*** Opening TASK DATA ***

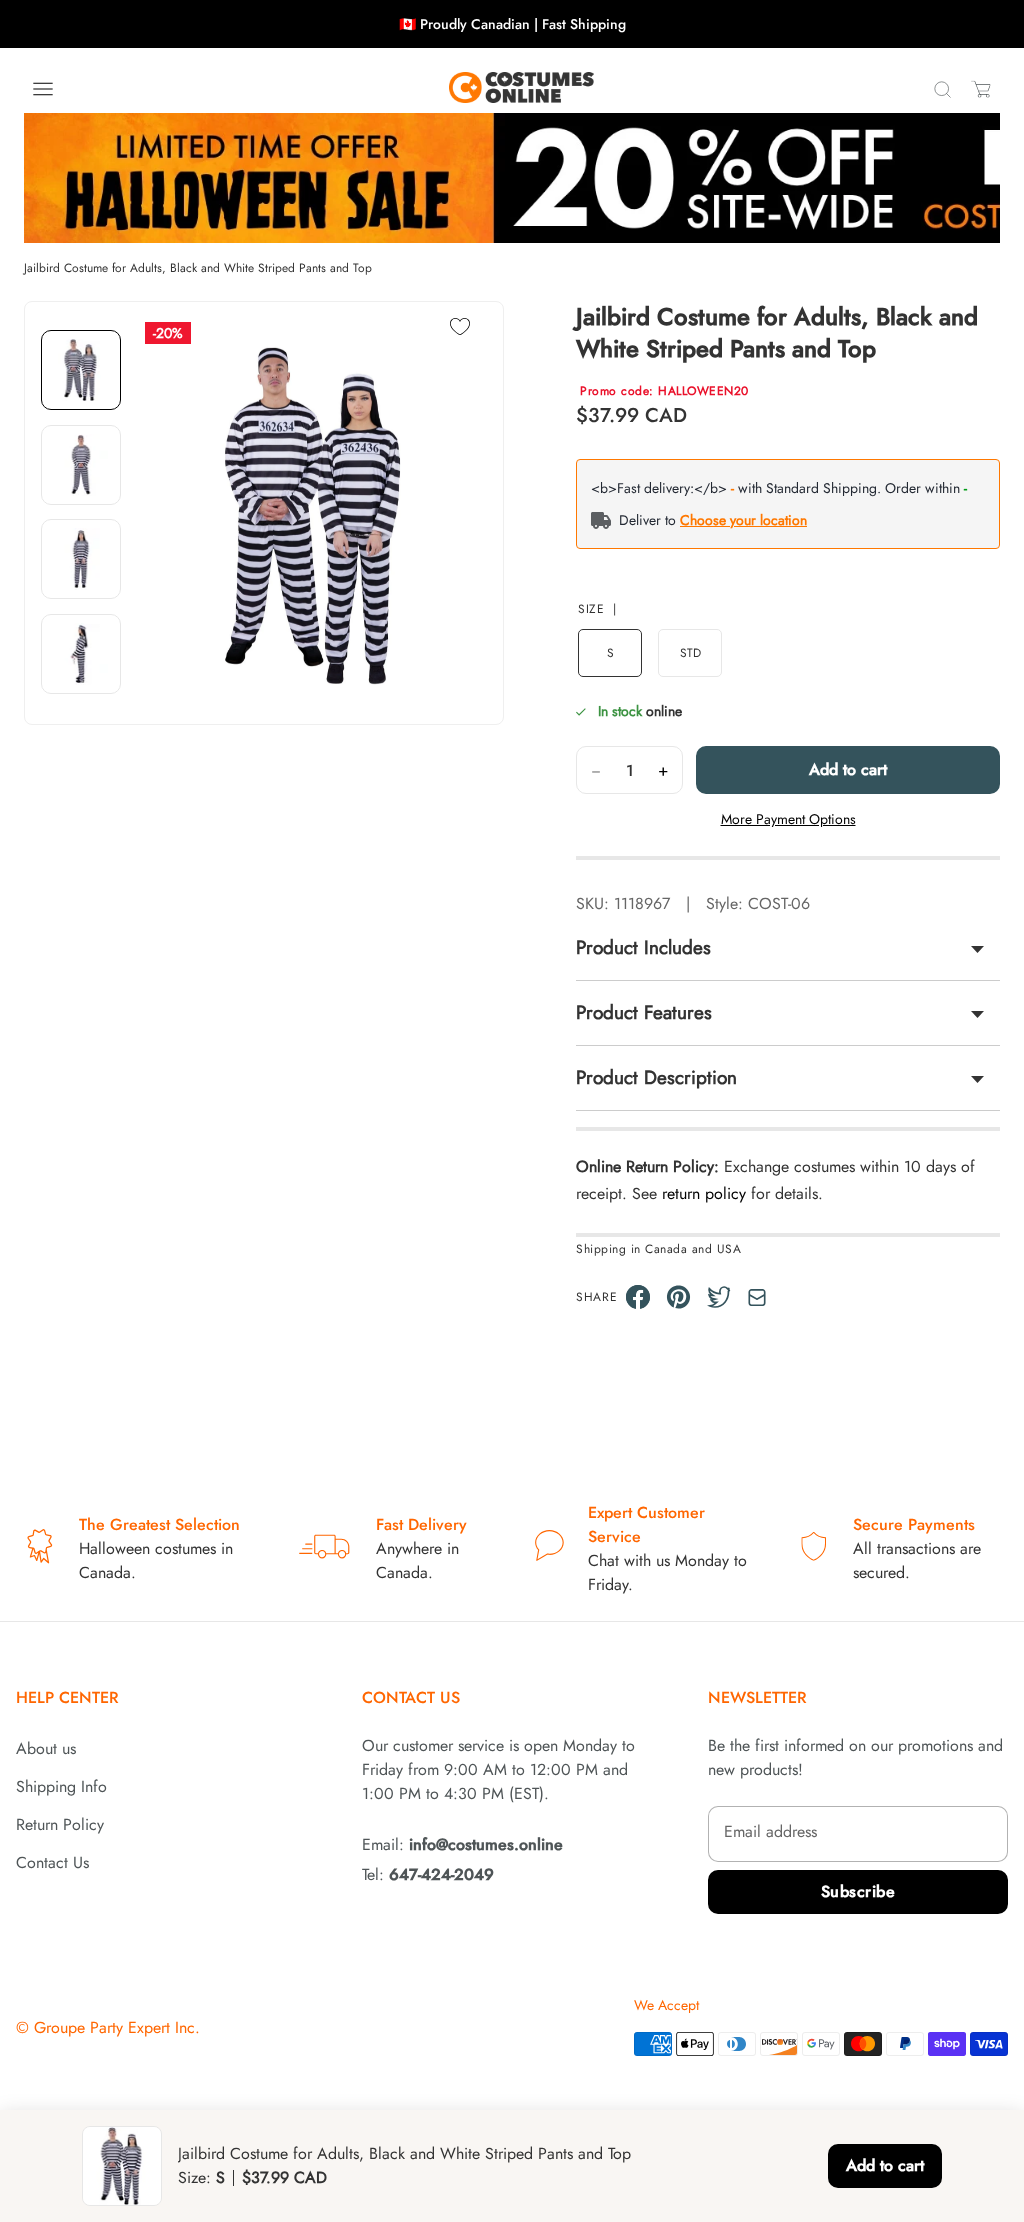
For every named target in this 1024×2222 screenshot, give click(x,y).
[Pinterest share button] (678, 1297)
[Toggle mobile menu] (43, 89)
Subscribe (858, 1891)
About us (46, 1748)
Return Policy (60, 1824)
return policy (704, 1193)
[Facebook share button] (638, 1297)
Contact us (411, 1697)
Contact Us (52, 1862)
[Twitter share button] (719, 1297)
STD (690, 653)
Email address (770, 1831)
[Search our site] (942, 89)
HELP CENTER (67, 1697)
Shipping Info (61, 1786)
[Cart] (981, 89)
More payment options (788, 819)
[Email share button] (757, 1297)
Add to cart (848, 769)
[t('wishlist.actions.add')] (460, 328)
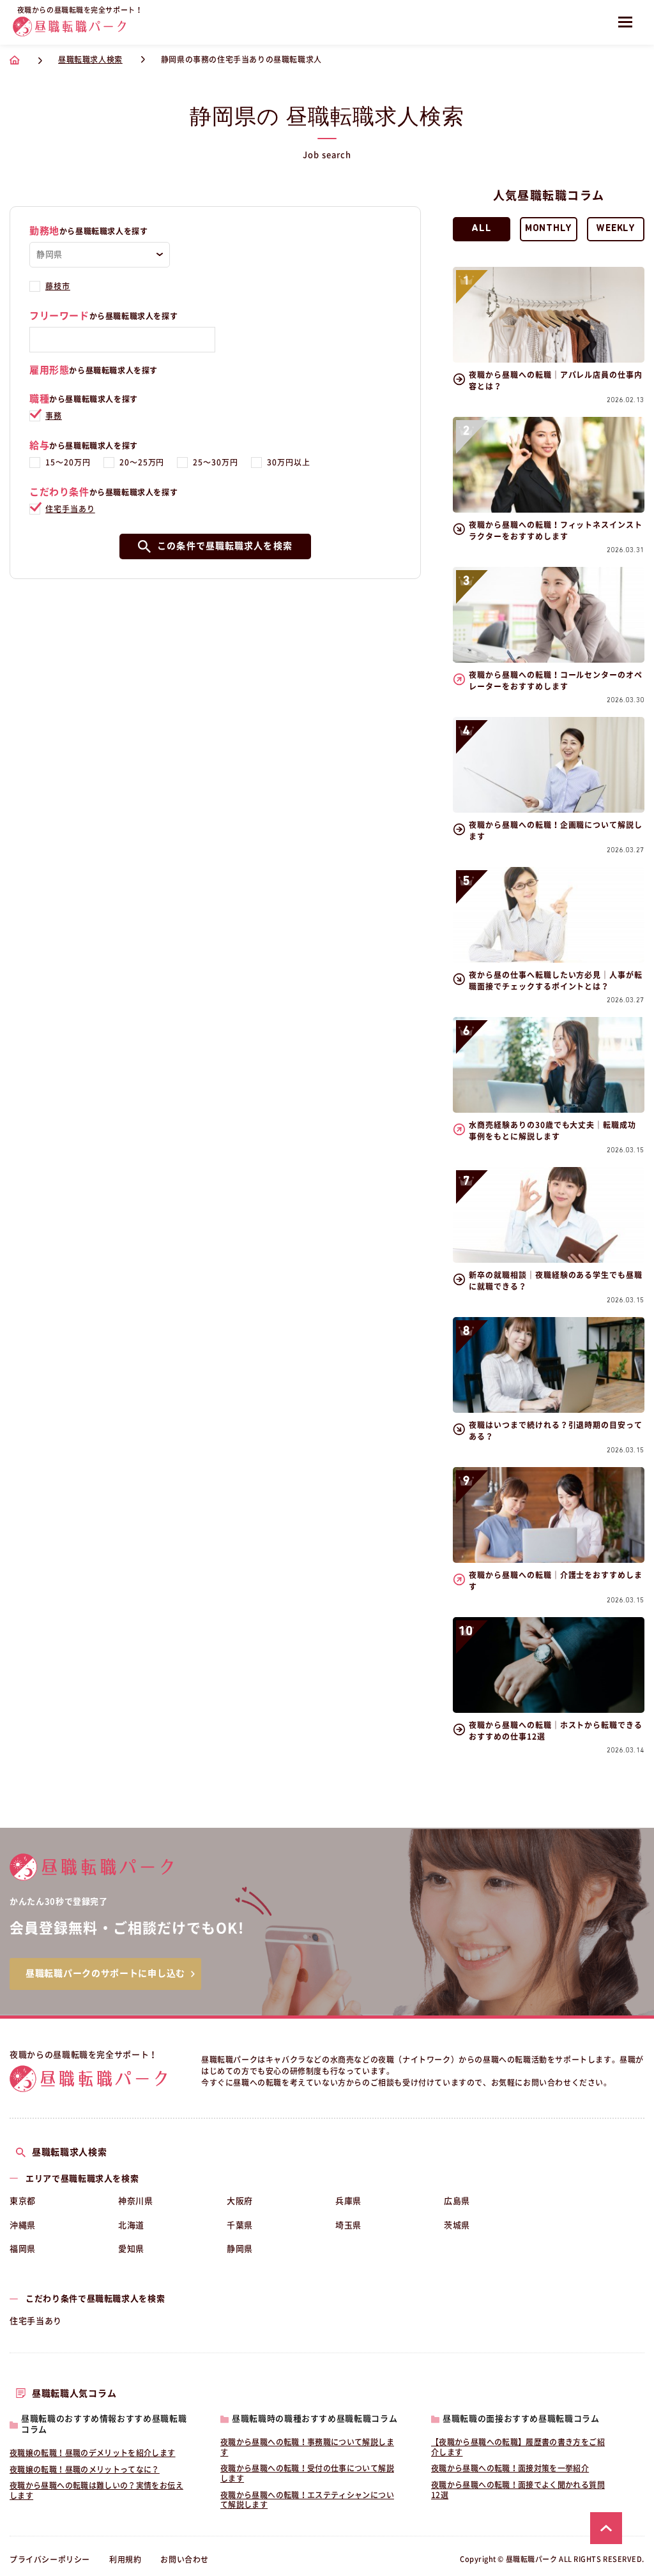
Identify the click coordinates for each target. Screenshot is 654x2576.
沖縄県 (23, 2225)
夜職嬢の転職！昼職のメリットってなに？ (85, 2469)
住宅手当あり (70, 509)
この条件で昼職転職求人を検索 (225, 545)
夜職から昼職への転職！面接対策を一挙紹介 (510, 2468)
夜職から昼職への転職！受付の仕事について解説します (307, 2473)
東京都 (23, 2201)
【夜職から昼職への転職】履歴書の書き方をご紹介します (518, 2447)
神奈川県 (135, 2201)
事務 (53, 415)
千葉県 (240, 2225)
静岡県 (240, 2249)
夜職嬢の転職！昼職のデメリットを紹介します (93, 2453)
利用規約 (125, 2559)
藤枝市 (57, 286)
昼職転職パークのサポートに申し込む (105, 1973)
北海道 (131, 2225)
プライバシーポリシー (50, 2559)
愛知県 (131, 2249)
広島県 (457, 2201)
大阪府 (240, 2201)
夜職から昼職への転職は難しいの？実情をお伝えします (96, 2490)
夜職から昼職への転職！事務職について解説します (307, 2447)
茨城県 (457, 2225)
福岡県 (23, 2249)
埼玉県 (348, 2225)
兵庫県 (348, 2201)
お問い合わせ (184, 2559)
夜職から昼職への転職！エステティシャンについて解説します (307, 2500)
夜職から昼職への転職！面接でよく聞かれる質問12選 (518, 2490)
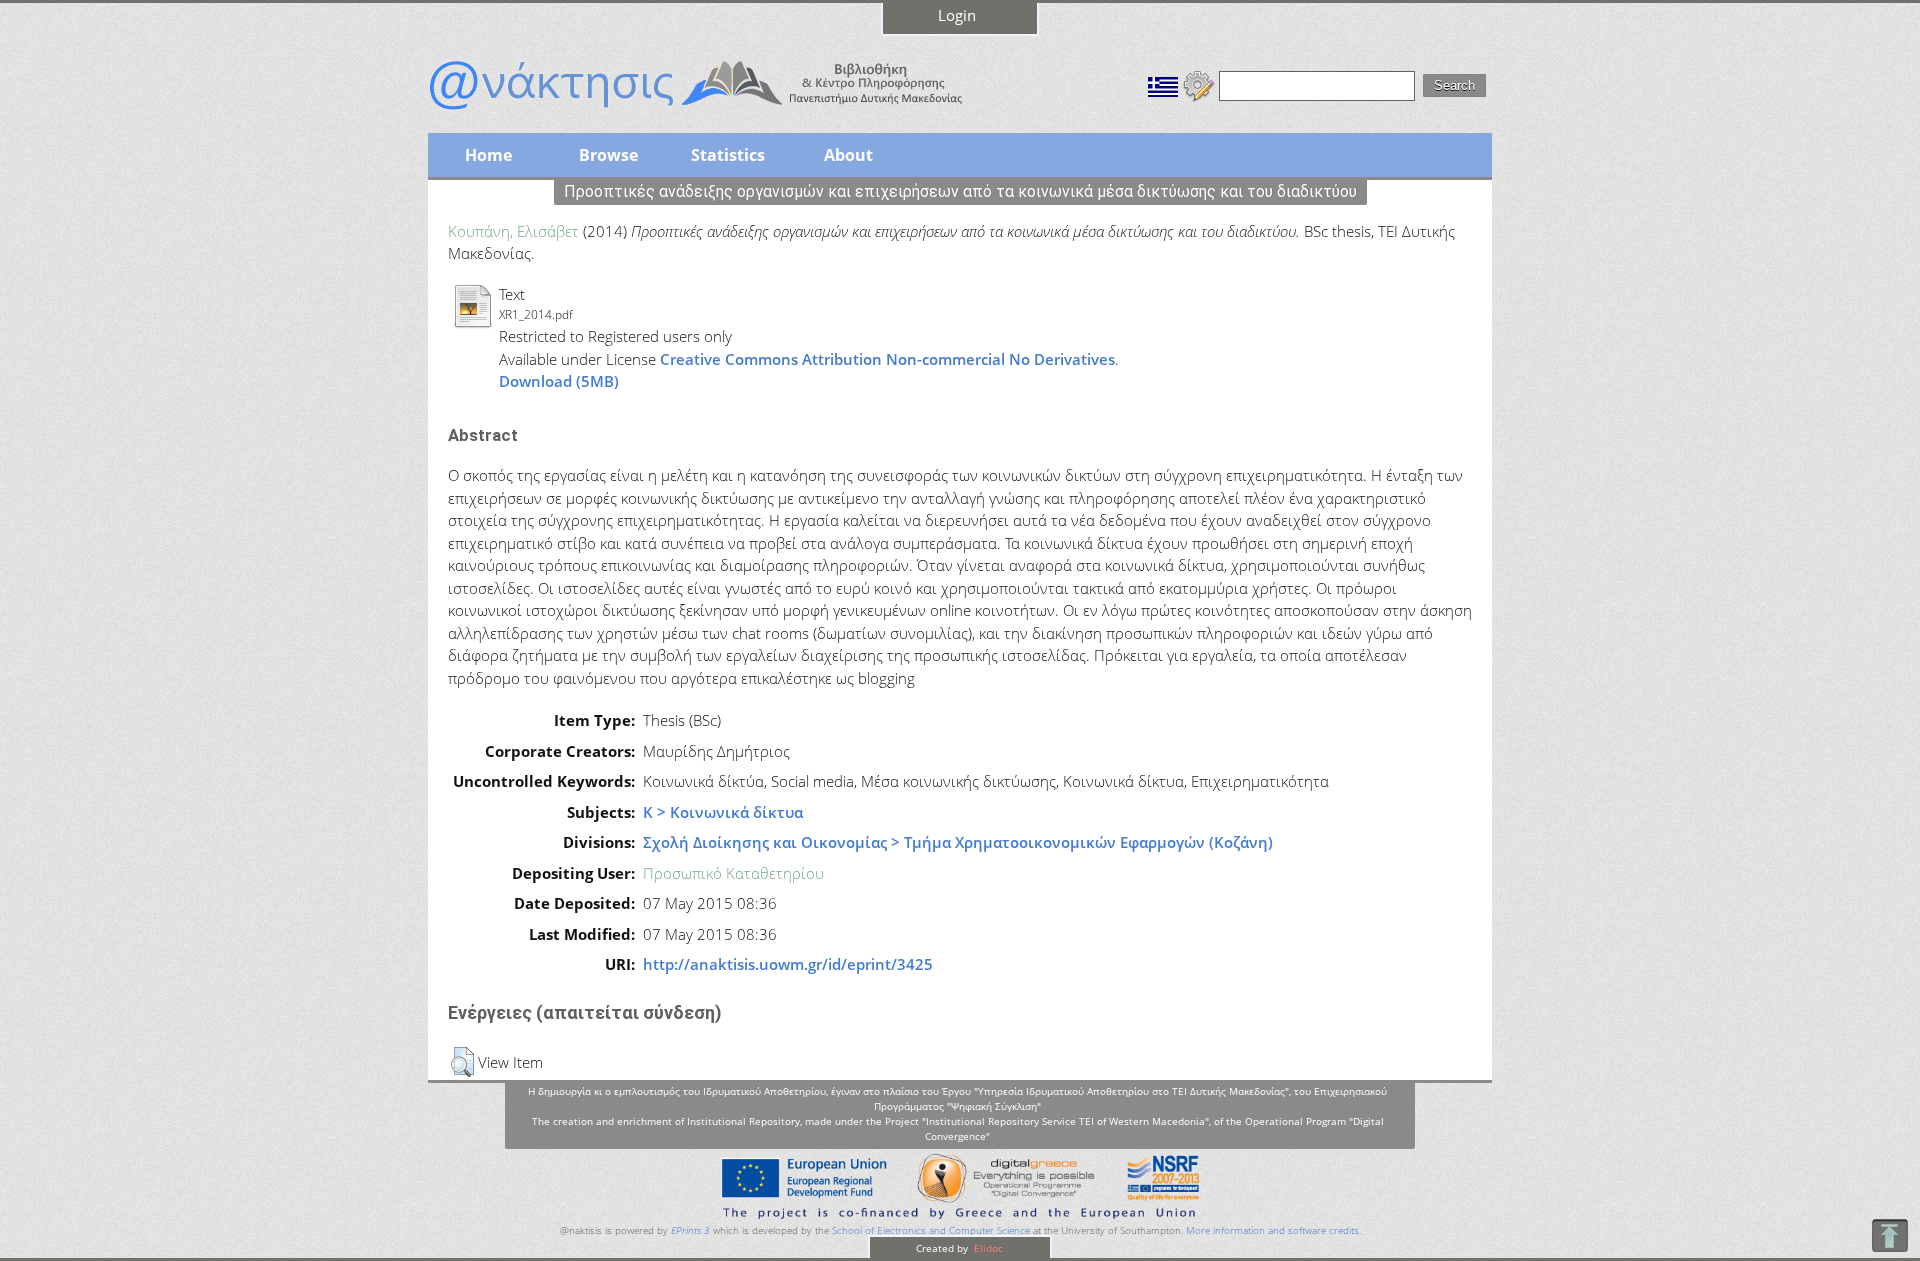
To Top (1889, 1235)
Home (488, 155)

*** Closing TASK DATA ***

## EXERCISE INSTRUCTIONS
An answer that restates all the entries exactly and drops the images is what is needed.

## RESULT
For every named target in this 1024×2222 screenshot, give click(x,y).
[Pinterest share button] (678, 1297)
[Toggle mobile menu] (43, 89)
Subscribe (858, 1891)
About us (46, 1748)
Return Policy (60, 1824)
return policy (704, 1193)
[Facebook share button] (638, 1297)
Contact us (411, 1697)
Contact Us (52, 1862)
[Twitter share button] (719, 1297)
STD (690, 653)
Email address (770, 1831)
[Search our site] (942, 89)
HELP CENTER (67, 1697)
Shipping Info (61, 1786)
[Cart] (981, 89)
More payment options (788, 819)
[Email share button] (757, 1297)
Add to cart (848, 769)
[t('wishlist.actions.add')] (460, 328)
Identify the click coordinates for each target. Screenshot is 654x2576.
沖縄県 (23, 2225)
夜職嬢の転職！昼職のメリットってなに？ (85, 2469)
住宅手当あり (70, 509)
この条件で昼職転職求人を検索 (225, 545)
夜職から昼職への転職！面接対策を一挙紹介 (510, 2468)
夜職から昼職への転職！受付の仕事について解説します (307, 2473)
東京都 (23, 2201)
【夜職から昼職への転職】履歴書の書き方をご紹介します (518, 2447)
神奈川県 (135, 2201)
事務 (53, 415)
千葉県 (240, 2225)
静岡県 (240, 2249)
夜職嬢の転職！昼職のデメリットを紹介します (93, 2453)
利用規約 (125, 2559)
藤枝市 (57, 286)
昼職転職パークのサポートに申し込む (105, 1973)
北海道 (131, 2225)
プライバシーポリシー (50, 2559)
愛知県 (131, 2249)
広島県 (457, 2201)
大阪府 (240, 2201)
夜職から昼職への転職は難しいの？実情をお伝えします (96, 2490)
夜職から昼職への転職！事務職について解説します (307, 2447)
茨城県 (457, 2225)
福岡県 (23, 2249)
埼玉県 (348, 2225)
兵庫県 (348, 2201)
お問い合わせ (184, 2559)
夜職から昼職への転職！エステティシャンについて解説します (307, 2500)
夜職から昼職への転職！面接でよく聞かれる質問12選 (518, 2490)
To Top (1889, 1235)
Home (488, 155)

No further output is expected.